Web application server 708 supports interactions using a website accessed by a web browser application 820 (see FIG. 8) running on the client device 12. It can be appreciated that the application server 706 and the web application server 708 can provide different front endpoints for the same application, that is, the mobile (app) and web (browser) versions of the same application of the platform 10. For example, the enterprise system 16 may provide a security application for access by different employees (or related contractors) that be accessed via a client device 12 via a dedicated application, while also being accessible via a browser on any browser-enabled device.

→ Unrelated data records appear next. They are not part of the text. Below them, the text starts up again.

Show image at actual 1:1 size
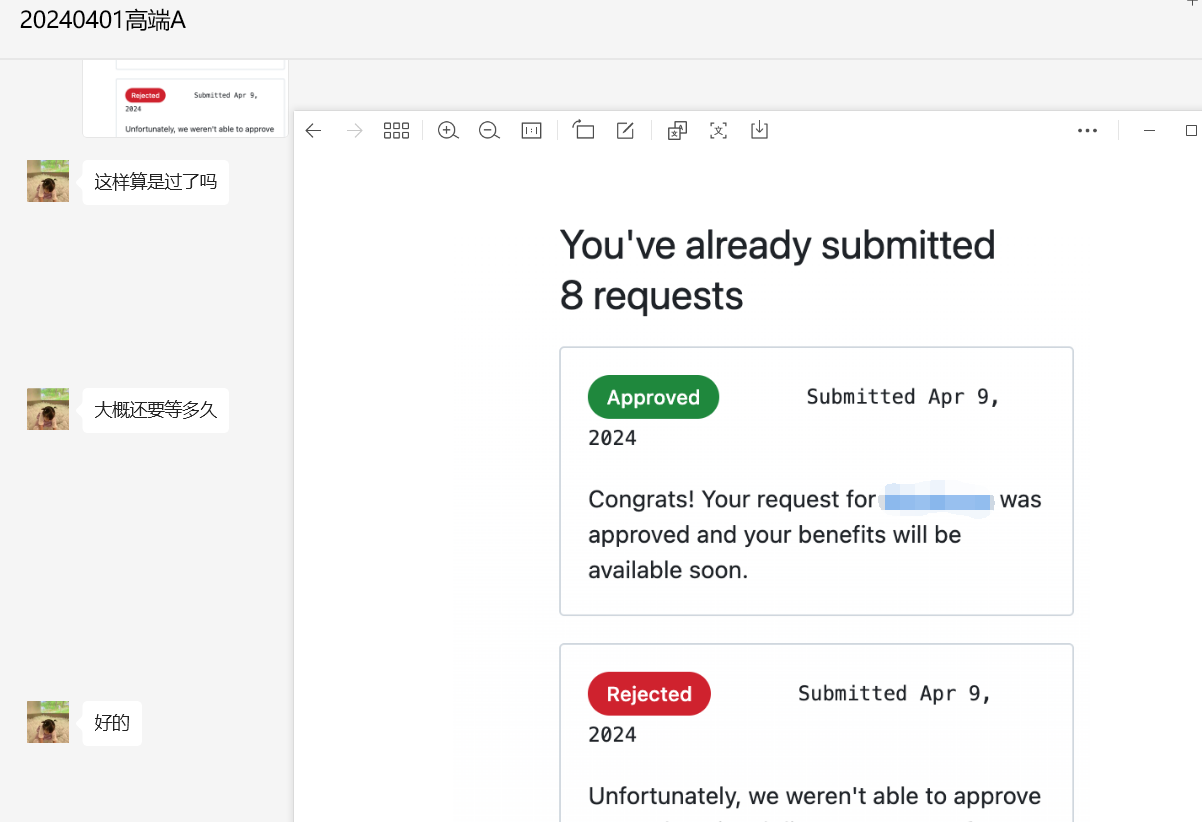The image size is (1202, 822). coord(532,131)
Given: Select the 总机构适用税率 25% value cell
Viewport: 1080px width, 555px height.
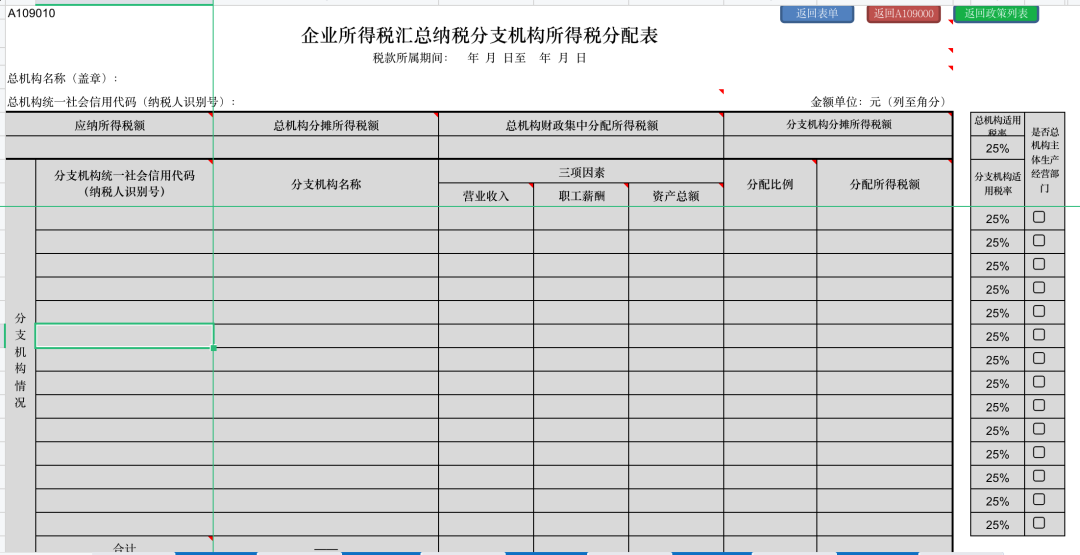Looking at the screenshot, I should point(997,149).
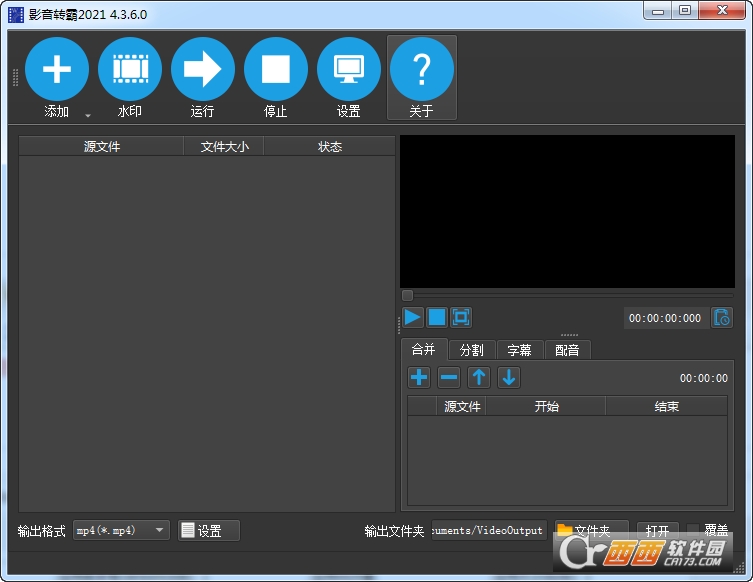Add a merge item with plus icon
The height and width of the screenshot is (582, 753).
coord(419,377)
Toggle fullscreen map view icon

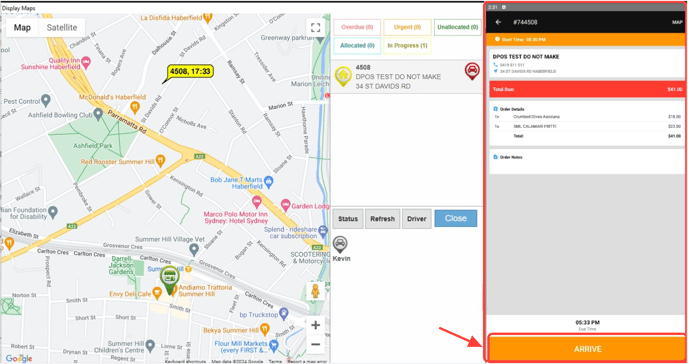coord(315,28)
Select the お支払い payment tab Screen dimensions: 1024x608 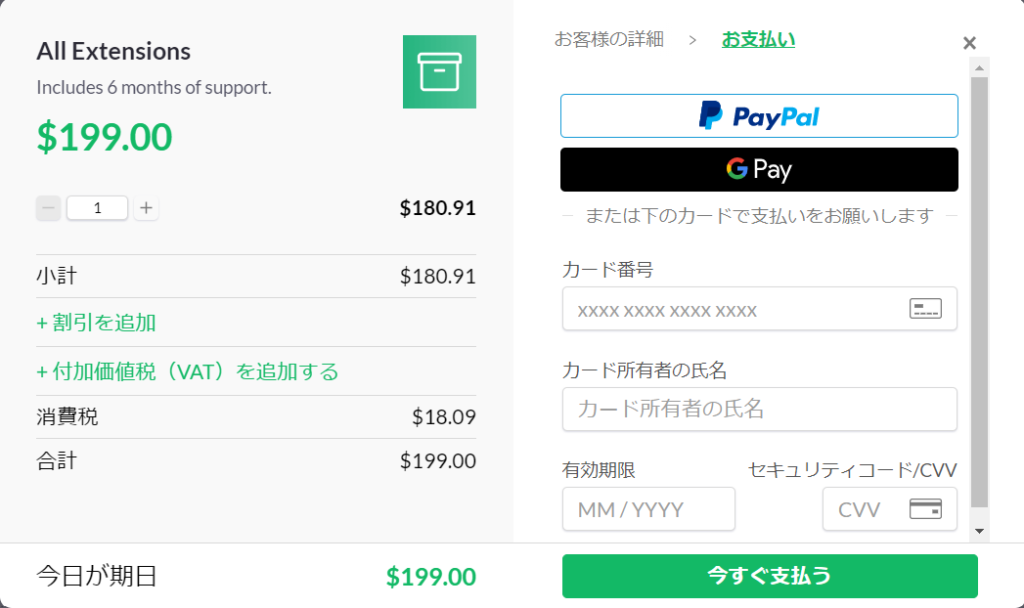click(x=758, y=40)
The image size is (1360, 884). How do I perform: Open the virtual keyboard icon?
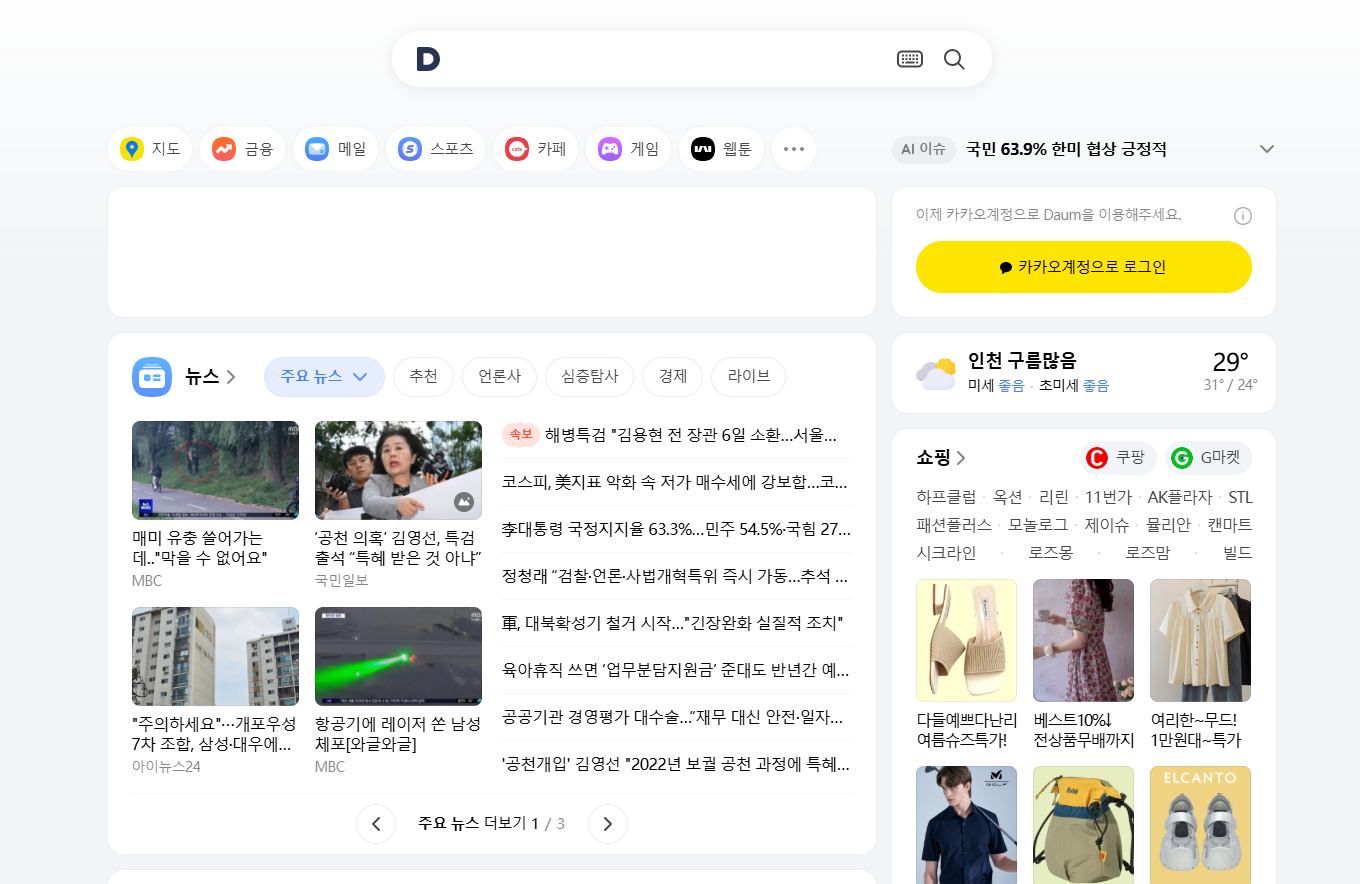[x=909, y=59]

In FIG. 8, an example configuration of the client device 12 is shown. In certain embodiments, the client device 12 may include one or more processors 802, and a communications module 804. Communications module 804 enables the client device 12 to communicate with one or more other components of the computing environment 8, such as the risk platform 10 or enterprise system 16, via a bus or other communication network, such as the communication network 14. While not delineated in FIG. 8, the client device 12 includes at least one memory or memory device that can include a tangible and non-transitory computer-readable medium having stored therein computer programs, sets of instructions, code, or data to be executed by processor 802. FIG. 8 illustrates examples of modules and applications stored in memory on the client device 12 and operated by the processor 802. It can be appreciated that any of the modules and applications shown in FIG. 8 may also be hosted externally and be available to the client device 12, e.g., via the communications module 804.

In the example embodiment shown in FIG. 8, the client device 12 includes a display module 814 for rendering GUIs and other visual outputs on a display device such as a display screen, and an input module 816 for processing user or other inputs received at the client device 12, e.g., via a touchscreen, input button, transceiver, microphone, keyboard, etc. The client device 12 may also include an enterprise application 818 provided by the enterprise system 16, e.g., for initiating trades or for analyzing existing or prospective products or services. The client device 12 in the shown example embodiment also includes a web browser application 820 for accessing Internet-based content, e.g., via a mobile or traditional website. In this example, the client device 12 also includes a connections application 822, which corresponds to a client-based application to access and interface with the application 612 hosted by the risk platform 10.

It will be appreciated that only certain modules, applications, tools, and engines are shown in FIGS. 6 to 8 for ease of illustration and various other components would be provided and utilized by the risk platform 10, enterprise system 16, and client device 12, as is known in the art.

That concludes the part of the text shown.